Your assignment — Would you give the entries below again in full, exactly as they stand?

Material for the task —
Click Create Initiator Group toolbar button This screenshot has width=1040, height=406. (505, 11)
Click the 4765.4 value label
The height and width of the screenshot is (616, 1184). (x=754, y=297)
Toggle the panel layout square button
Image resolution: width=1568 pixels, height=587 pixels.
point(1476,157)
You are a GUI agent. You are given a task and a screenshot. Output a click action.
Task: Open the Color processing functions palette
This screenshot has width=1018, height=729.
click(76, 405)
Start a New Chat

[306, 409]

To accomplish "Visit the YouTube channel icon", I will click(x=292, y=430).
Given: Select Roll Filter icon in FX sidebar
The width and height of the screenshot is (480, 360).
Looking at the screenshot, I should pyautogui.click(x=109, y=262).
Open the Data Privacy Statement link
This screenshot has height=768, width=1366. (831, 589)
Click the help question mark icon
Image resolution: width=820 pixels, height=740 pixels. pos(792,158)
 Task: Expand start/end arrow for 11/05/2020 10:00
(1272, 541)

Result of the task —
Click Create Initiator Group toolbar button This screenshot has width=1040, height=406. (505, 11)
Click the 4765.4 value label
The height and width of the screenshot is (616, 1184). (x=754, y=297)
Toggle the panel layout square button
Image resolution: width=1568 pixels, height=587 pixels.
point(1476,157)
You are a GUI agent. You are given a task and a screenshot. Output a click action.
Task: Open the Color processing functions palette
This screenshot has width=1018, height=729.
click(76, 405)
Start a New Chat

[306, 409]

To accomplish "Visit the YouTube channel icon", I will click(x=292, y=430).
Given: Select Roll Filter icon in FX sidebar
The width and height of the screenshot is (480, 360).
Looking at the screenshot, I should pyautogui.click(x=109, y=262).
Open the Data Privacy Statement link
This screenshot has height=768, width=1366. (831, 589)
Click the help question mark icon
Image resolution: width=820 pixels, height=740 pixels. pos(792,158)
 Task: Expand start/end arrow for 11/05/2020 10:00
(1272, 541)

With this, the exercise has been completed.